Private key isolation
Signing must happen inside a secure environment such as a Secure Enclave or a hardware wallet. Private keys should never be exposed to application-layer code.
For hardware-wallet-based designs, OneKey’s open-source architecture is a useful reference for isolating keys while still supporting modern signing flows.
Clear order confirmation
Before an order is signed, the wallet should show a human-readable confirmation screen that includes at least:
- Market or asset
- Direction: long/short or buy/sell
- Order size
- Order type and price
- Reduce-only status, if applicable
- Leverage or margin mode, where relevant
- Estimated liquidation price, where available
This is especially important for perps, where leverage can amplify both gains and losses.
Agent permission controls
If your integration supports Agent Addresses, users should be able to:
- See the currently authorized Agent Address.
- Understand what the Agent can and cannot do.
- Revoke Agent authorization at any time.
Agent permissions can reduce the blast radius of a compromised hot key, but only if the UI makes the permission model clear.
Replay protection
Use Hyperliquid’s nonce mechanism correctly. Each order should use a monotonically increasing nonce to help prevent replay attacks.
Wallets should also handle failed submissions carefully so that retry logic does not accidentally reuse stale assumptions about account state or order status.
Recommended architecture: use OneKey as a reference
OneKey hardware wallets support Ethereum EIP-712 signing, and the open-source SDK provides structured signing APIs suitable for deeper integrations with EVM-compatible derivatives protocols such as Hyperliquid.
For wallet teams building perps functionality, OneKey Perps is a practical workflow to study: it aims to combine hardware-backed key protection with a smoother derivatives trading experience, instead of sacrificing signing safety for speed.
A sensible architecture is:
- Keep private keys isolated in secure hardware or a secure signing environment.
- Parse and display EIP-712 typed data in a readable format.
- Use Hyperliquid read APIs for balances, margin, positions, and PnL.
- Use signed Exchange Endpoint requests for order placement and other write actions.
- Provide clear risk prompts before users submit leveraged trades.
If you want a safer way to access perps from a wallet-first workflow, try OneKey and explore OneKey Perps.

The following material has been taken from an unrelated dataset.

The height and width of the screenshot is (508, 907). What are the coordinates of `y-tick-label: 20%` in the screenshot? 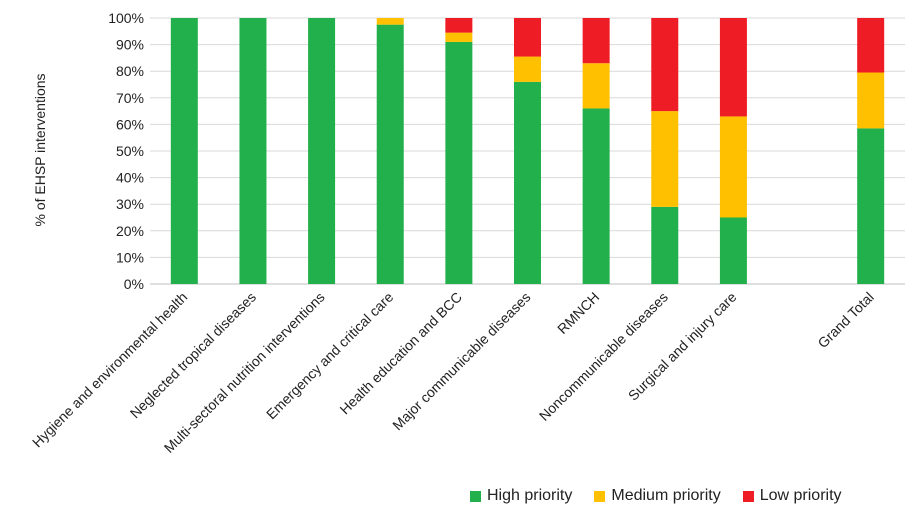 It's located at (130, 231).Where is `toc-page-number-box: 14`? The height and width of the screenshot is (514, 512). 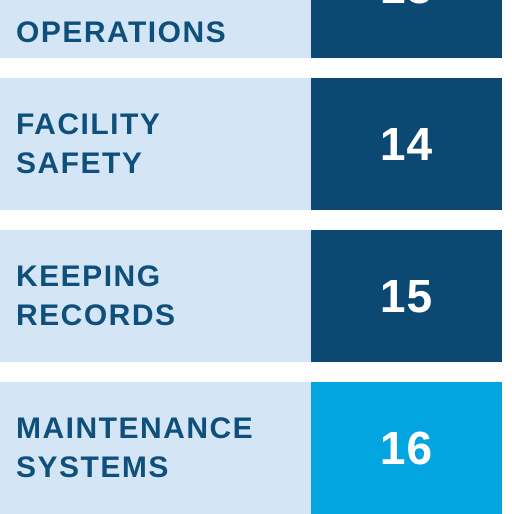
toc-page-number-box: 14 is located at coordinates (406, 144).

Developers can also review OneKey’s open-source materials for implementation ideas.
FAQ
Q1: Which wallet connection methods does Hyperliquid support?

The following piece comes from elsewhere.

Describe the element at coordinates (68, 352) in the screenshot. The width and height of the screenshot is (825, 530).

Hyperliquid supports MetaMask, WalletConnect 2.0-compatible wallets, and programmatic access through direct private-key signing. In theory, any Ethereum wallet capable of ECDSA signing can be integrated.
Q2: What is the difference between an Agent Address and the main address?
An Agent Address is a sub-signing address authorized by the main address. It is commonly used for automated trading systems or faster order submission. An Agent can perform specific actions such as placing orders, but it cannot withdraw funds. This helps limit potential damage if the Agent key is compromised. See the Hyperliquid documentation for the full permission model.
Q3: Do developers need API approval from the Hyperliquid team?
Hyperliquid is a permissionless protocol. The Info Endpoint is public, and write operations through the Exchange Endpoint require a valid EIP-712 signature. No API approval or whitelist is required for standard integration.
Q4: How can a wallet UI show unrealized PnL?
Use the clearinghouseState response. Each item in assetPositions contains an unrealizedPnl field for the relevant position. This value is denominated in USDC.
Q5: What is the Hyperliquid testnet endpoint?
The Hyperliquid testnet endpoint is:
https://api.hyperliquid-testnet.xyz/
Use it during development and testing. Testnet activity does not involve real funds.
Risk note
This article is a technical integration reference and is not investment, legal, or financial advice. Perpetual futures trading involves leverage and can result in significant losses. Developers should understand Hyperliquid’s protocol rules, signing model, margin behavior, and user-risk requirements before shipping a production integration.